La fuga da Kabul: il metodo USA e il  metodo italiano (solo per il personale dell’ambasciata e qualche amico)

Nella foto, l’interno del gigantesco C 17 USAF con il quale gli americani stanno evacuando da Kabul gli afghani che rischiano la vita per le attese rappresaglie dei talebani. E’ l’aereo protagonista delle agghiaccianti immagini dei due poveretti che sono precipitati dopo aver tentato un’impossibile fuga avvinghiati al carrello. Gli inglesi ne hanno già evacuati altri  tremila.

E l’Italia? Cosa sta facendo l’Italia? Per ora, grazie allo scandaloso coordinamento tra i ministeri degli Esteri, dell’Interno e della Difesa, siamo riusciti a far partire un KC 767 da trecento posti con a bordo solo il personale dell’ambasciata a Kabul e qualche “raccomandato”.

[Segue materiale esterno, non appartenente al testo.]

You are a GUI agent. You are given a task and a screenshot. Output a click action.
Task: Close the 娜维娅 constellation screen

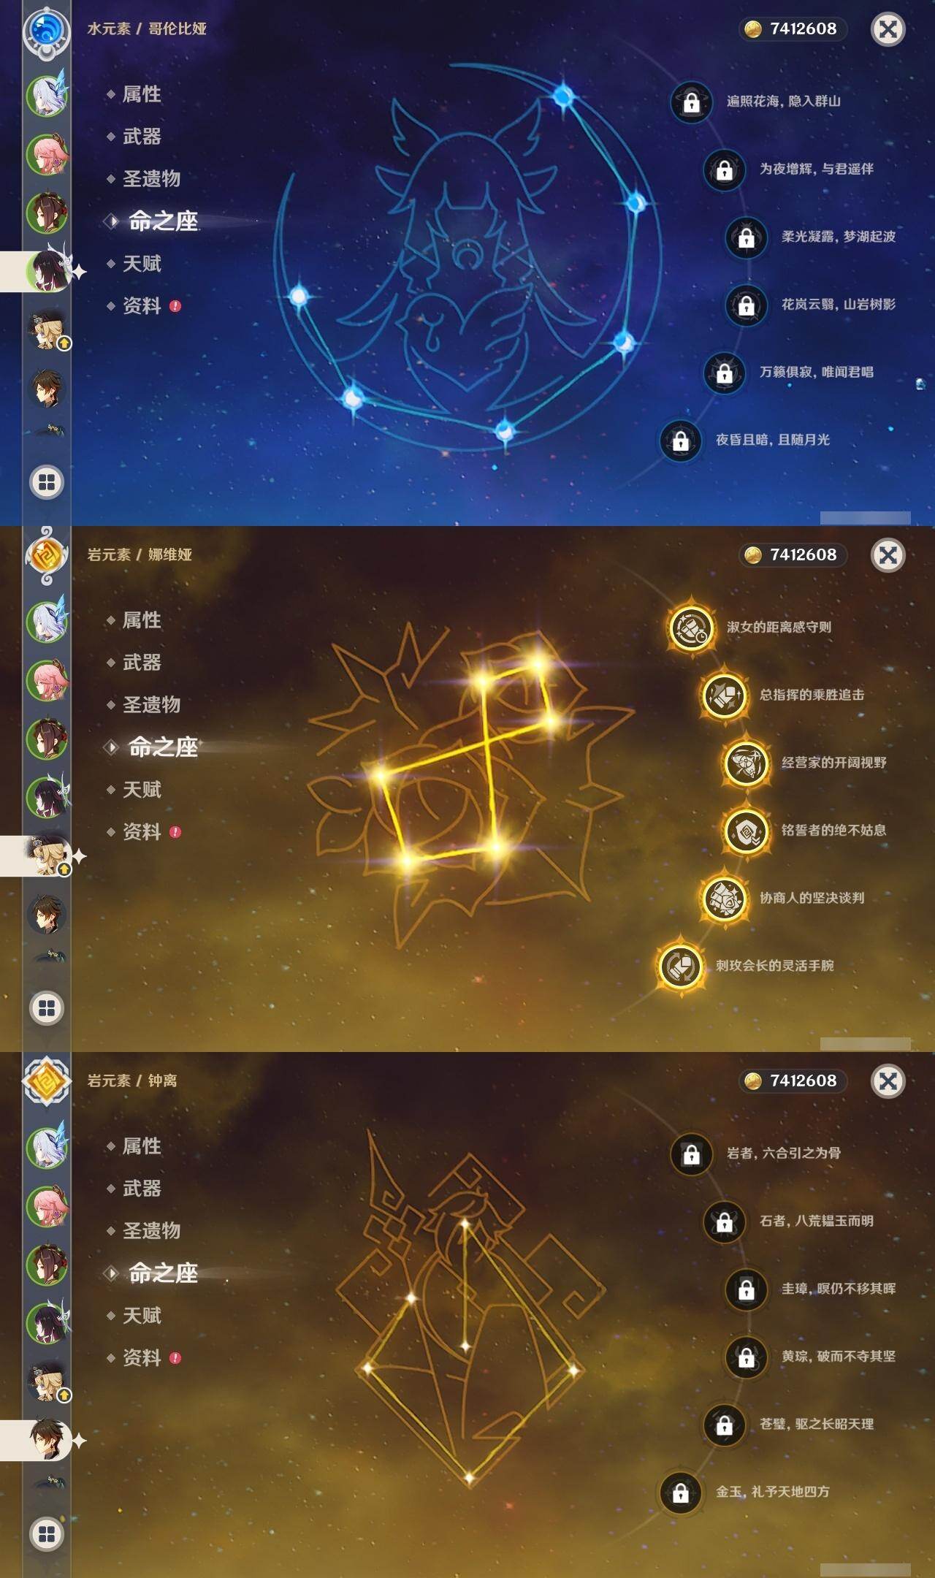(888, 555)
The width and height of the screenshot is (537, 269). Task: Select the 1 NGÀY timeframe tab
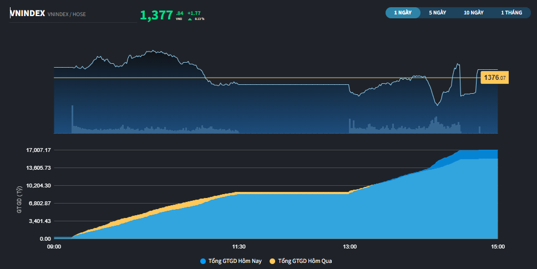(403, 12)
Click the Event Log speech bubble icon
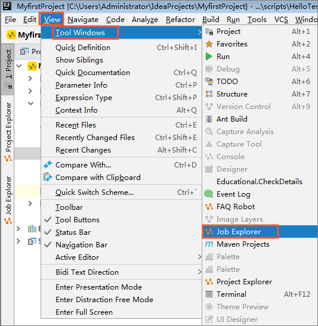Screen dimensions: 318x326 (209, 194)
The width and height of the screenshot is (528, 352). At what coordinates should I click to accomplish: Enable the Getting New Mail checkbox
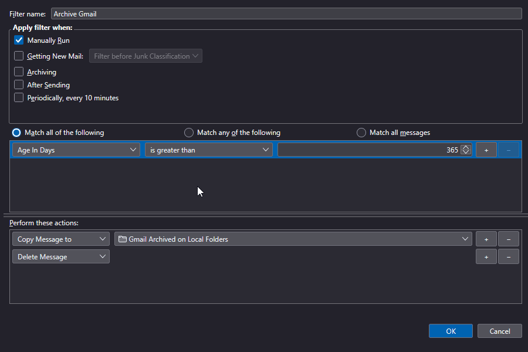19,56
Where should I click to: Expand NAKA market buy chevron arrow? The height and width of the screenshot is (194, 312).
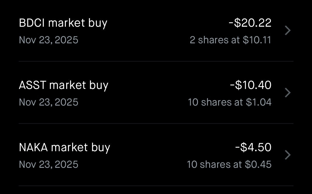[x=287, y=155]
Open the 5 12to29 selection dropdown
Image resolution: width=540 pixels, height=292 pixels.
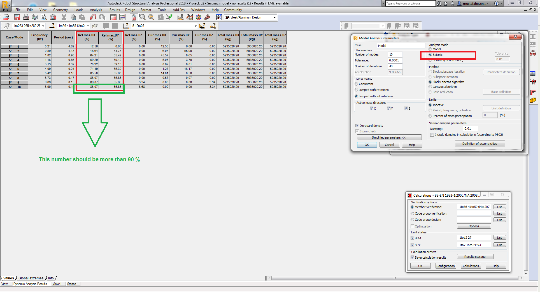point(195,26)
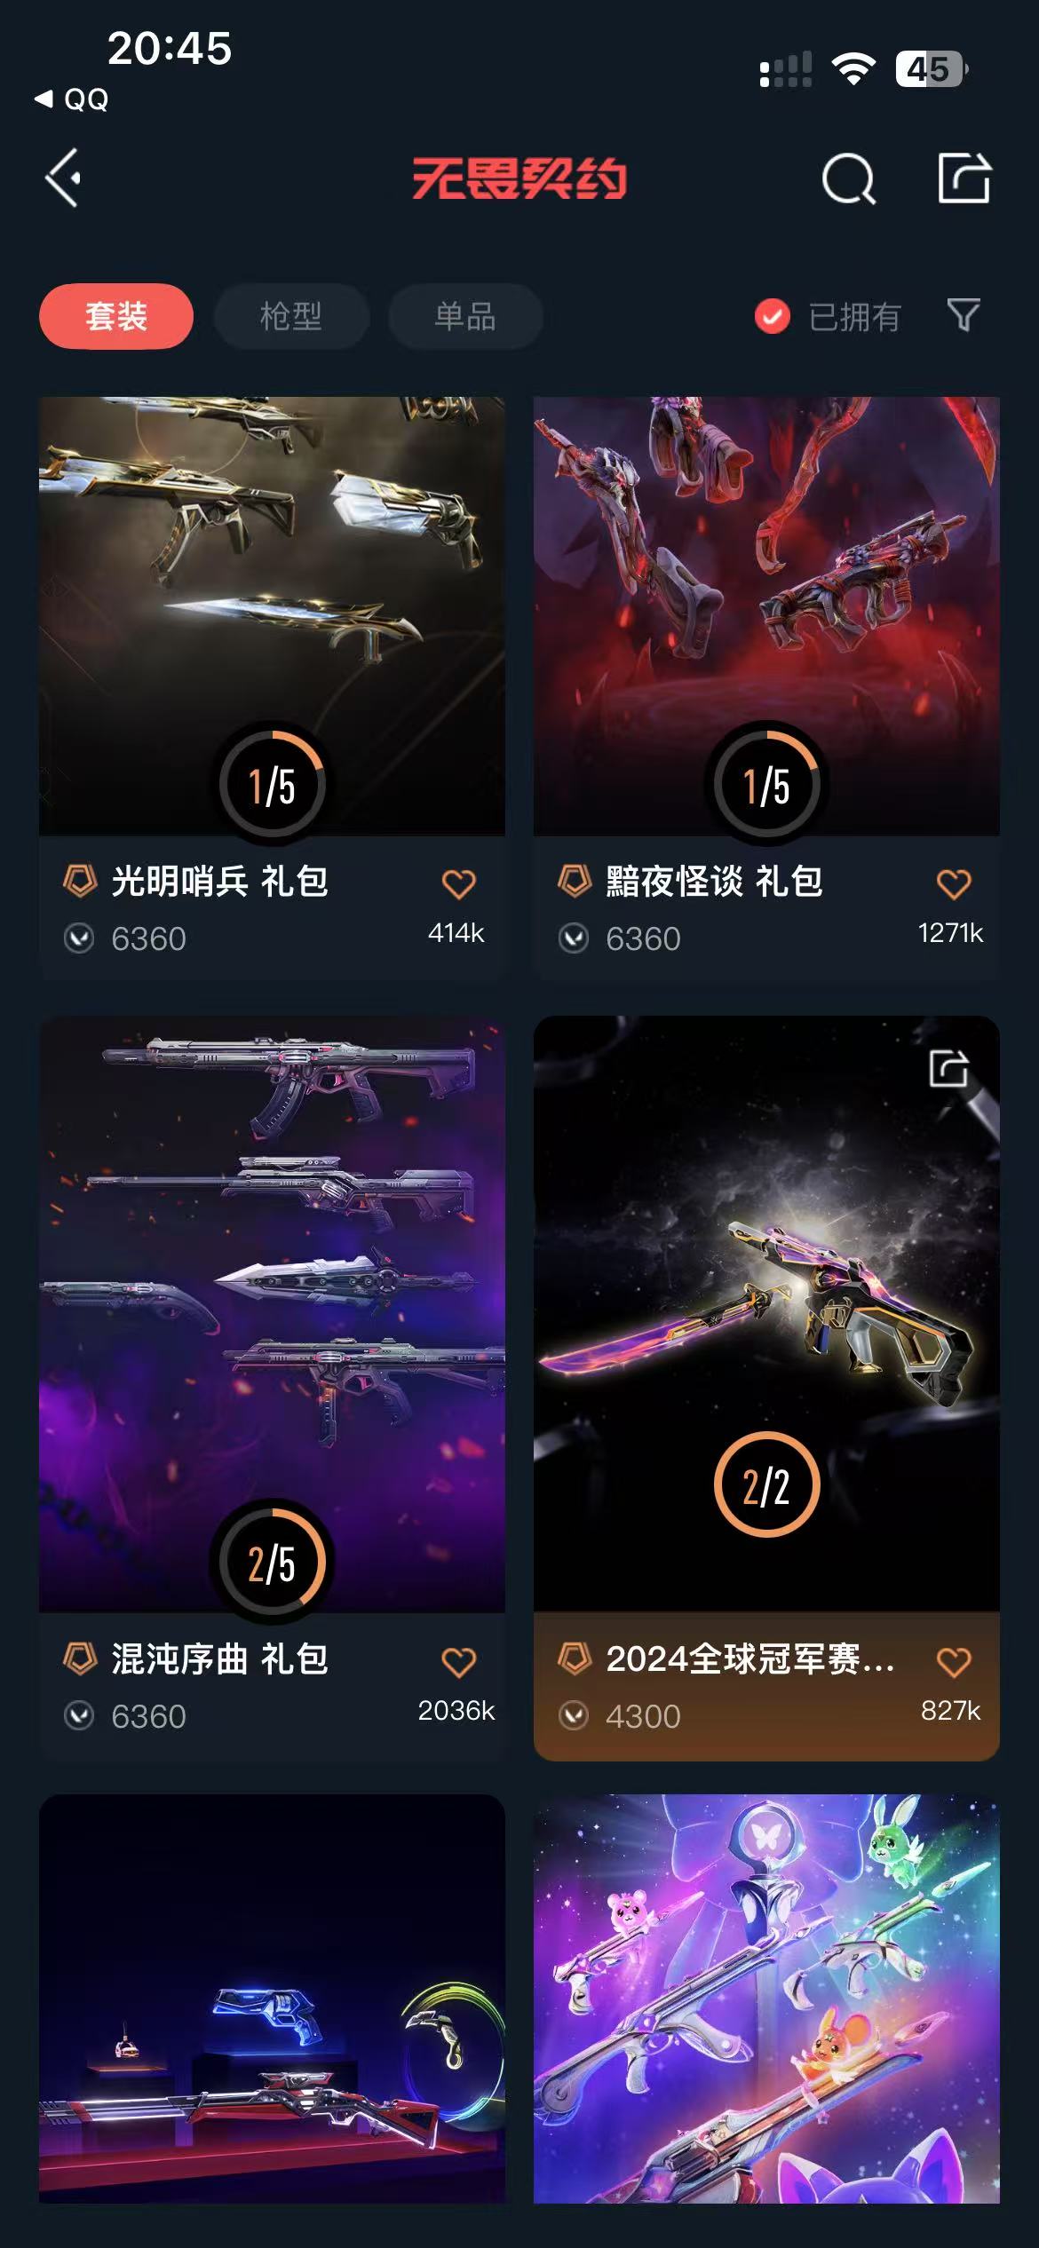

Non avendo provveduto a smontare i sedili, sono così rientrati in una settantina. Ed a Herat sono rimasti i trecento afghani (interpreti e familiari) che ora potrebbero finire nelle mani dei talebani. Un terzo dei clandestini che sbarcano quotidianamente sulle nostre coste e ai quali garantiamo soccorso e assistenza, grazie agli stessi dicasteri e alla carità pelosa dei nostri media, delle ong e della quotidiana mobilitazione garantita dalla sinistra.

I controlli su quei poveretti che hanno collaborato col nostro contingente, li avremmo potuti fare all’arrivo. Come stanno facendo gli americani e gli inglesi. Ma a noi questi esempi non piacciono. La burocrazia va rispettata. Sempre. La solita vergogna.